Copy, without a single change, each line from the one that holds "Switch to the Welcome tab" to the bottom of the entries below, and drop any pictures.

***** RECORDS SUPPLIED *****

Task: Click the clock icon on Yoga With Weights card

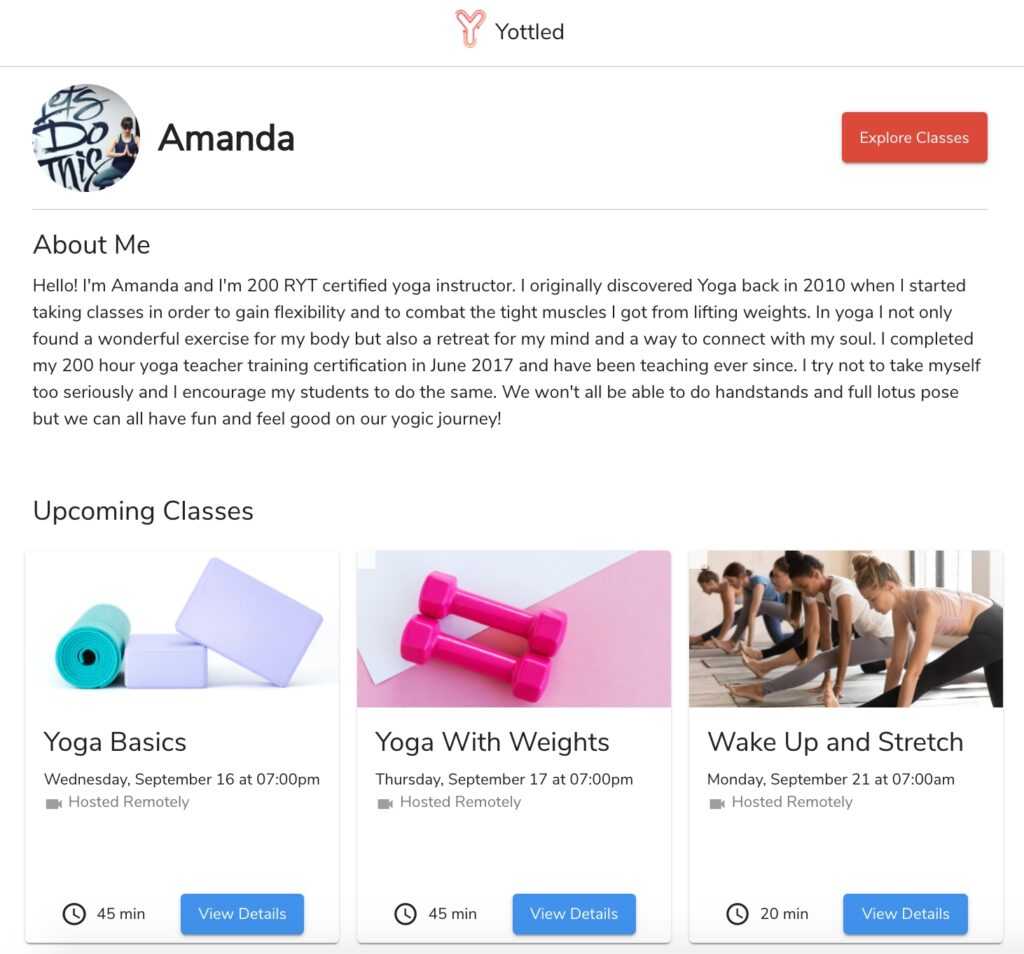Action: [x=406, y=914]
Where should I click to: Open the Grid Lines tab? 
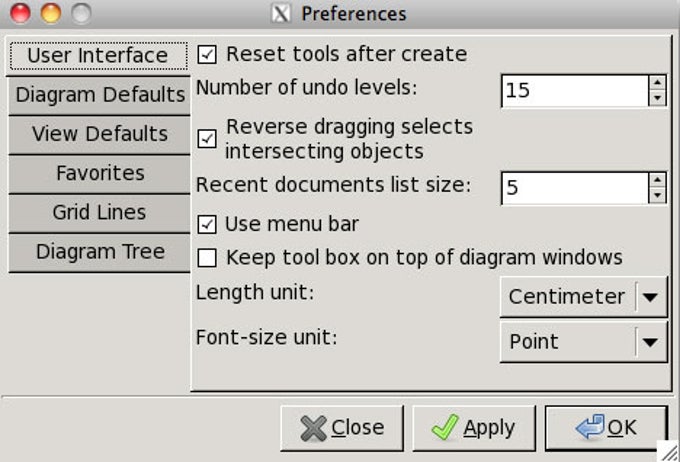[x=99, y=212]
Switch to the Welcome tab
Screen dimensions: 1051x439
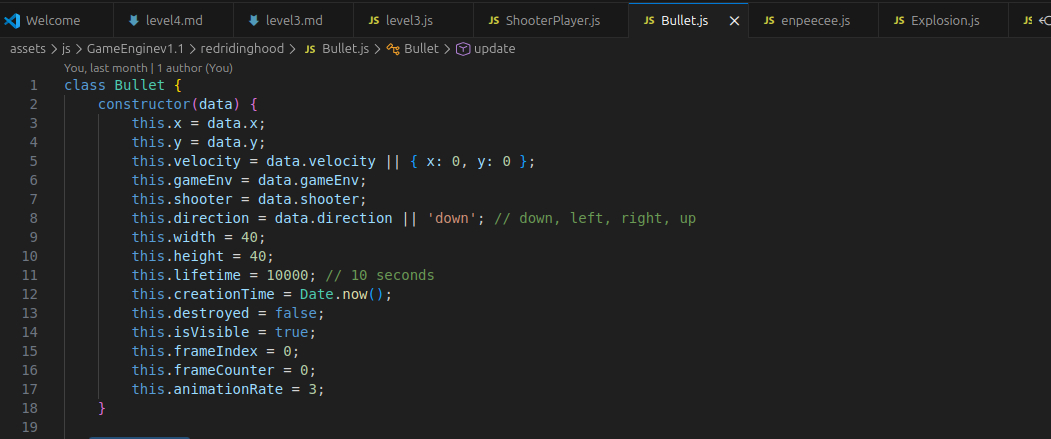56,20
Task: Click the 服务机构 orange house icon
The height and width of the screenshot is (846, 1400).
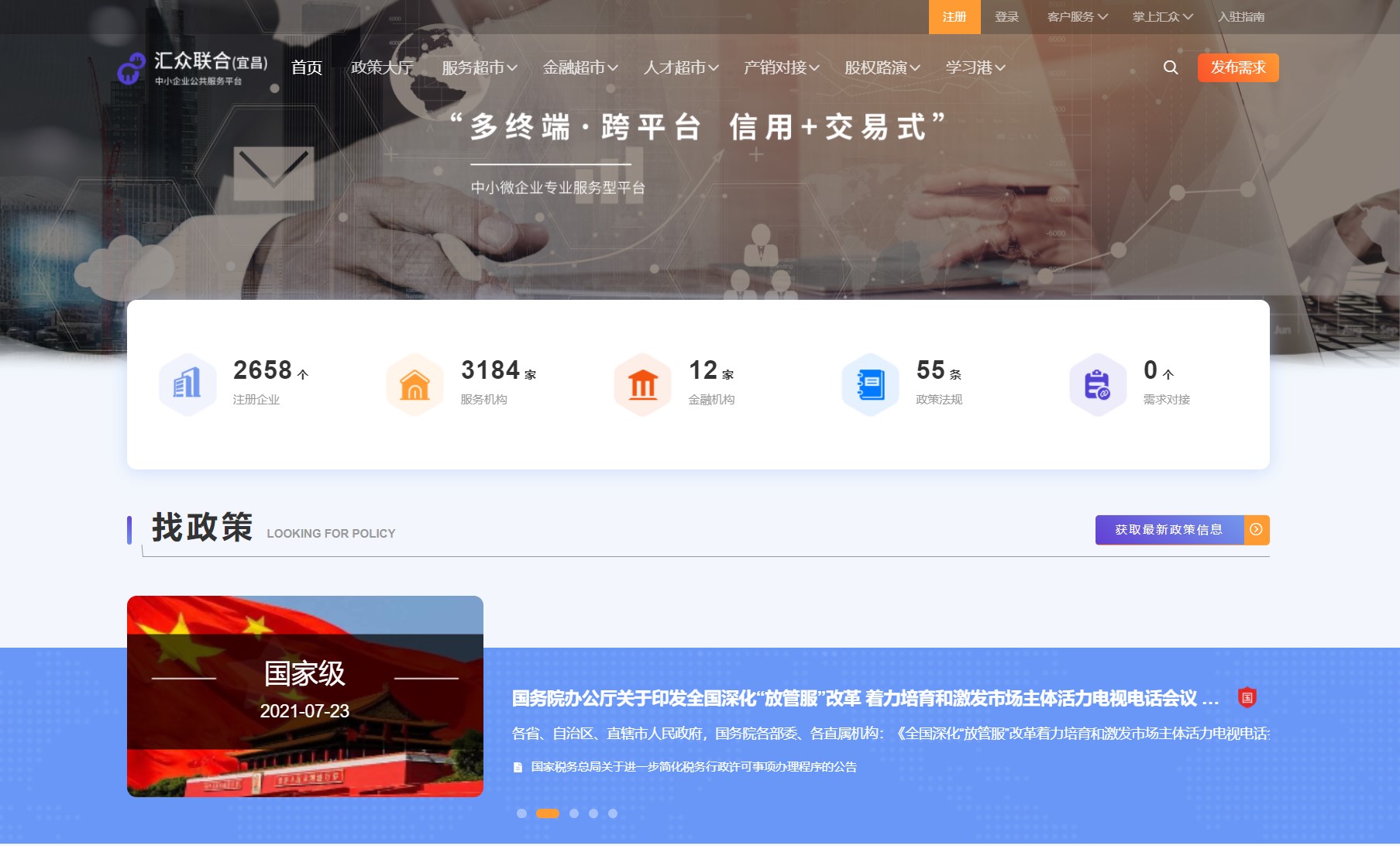Action: click(x=414, y=384)
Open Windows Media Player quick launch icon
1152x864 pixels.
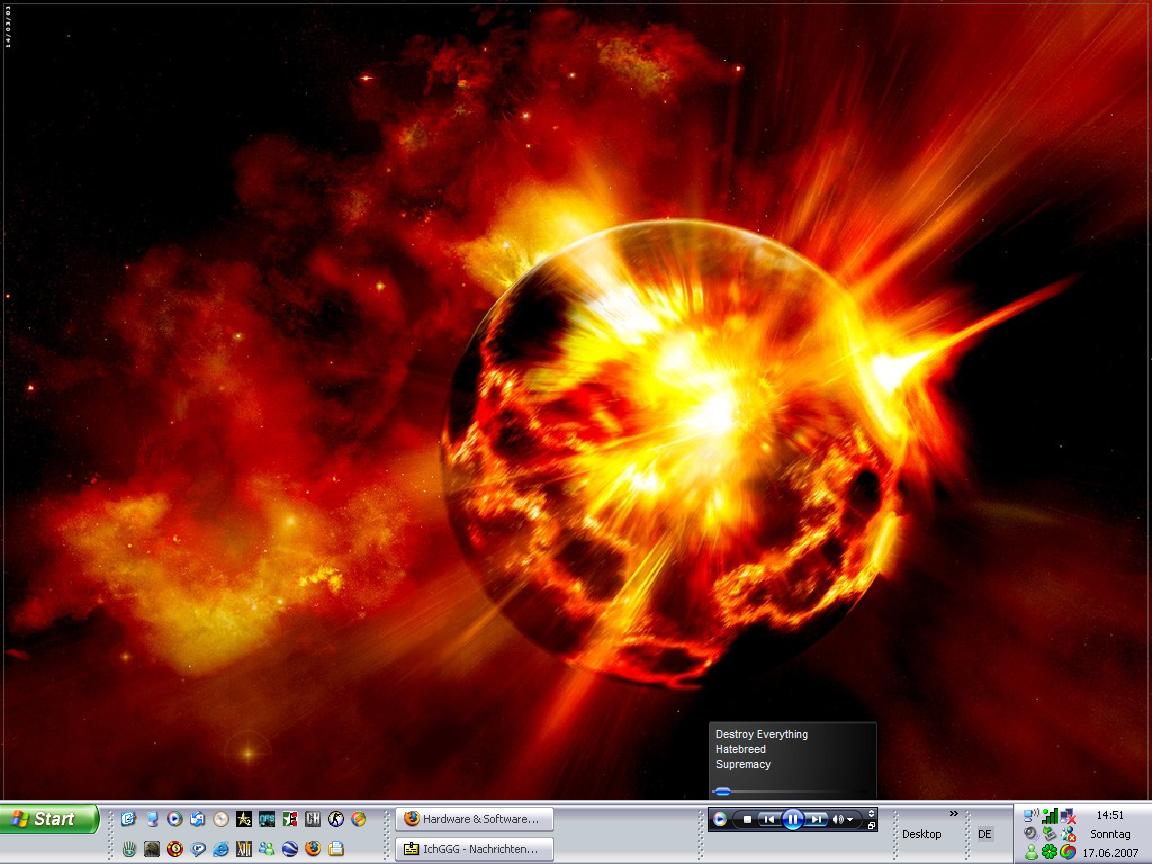[175, 819]
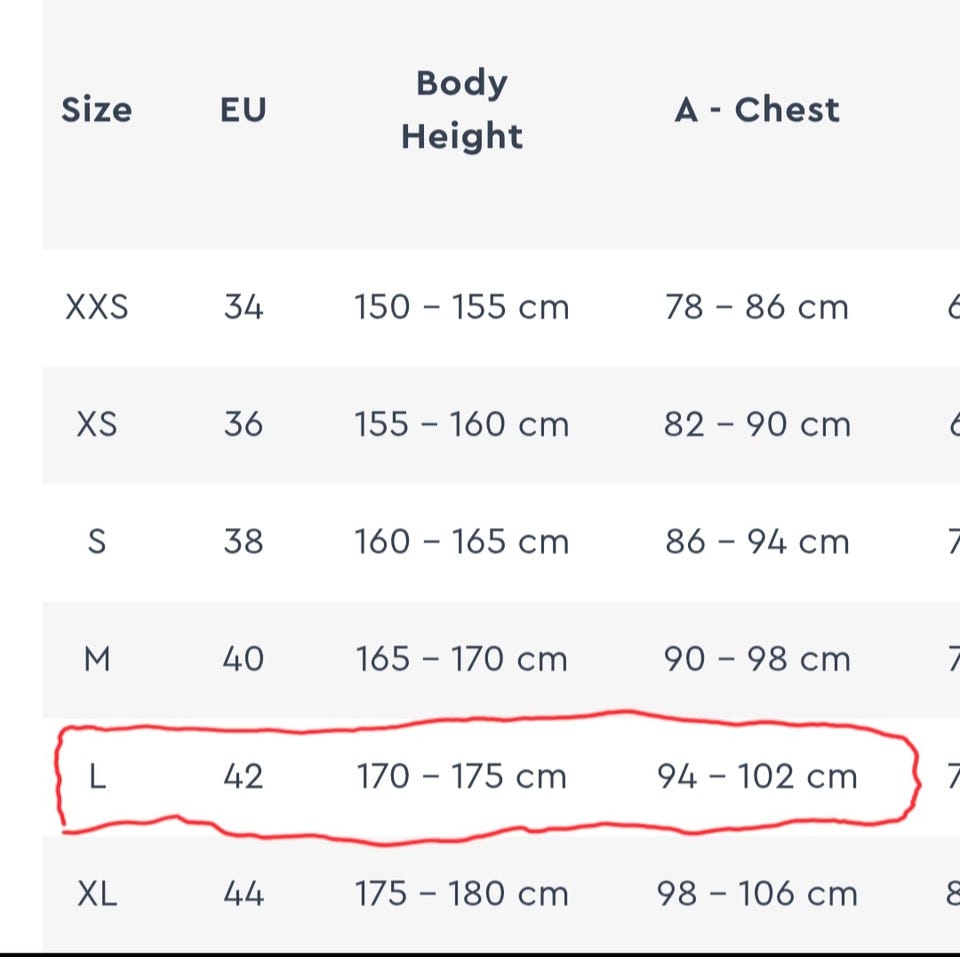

*****

* **EXERCISE OUTPUT**:
Switch to the Welcome tab
Screen dimensions: 1051x439
56,20
Task: Click the 服务机构 orange house icon
The height and width of the screenshot is (846, 1400).
Action: click(x=414, y=384)
Open Windows Media Player quick launch icon
1152x864 pixels.
[175, 819]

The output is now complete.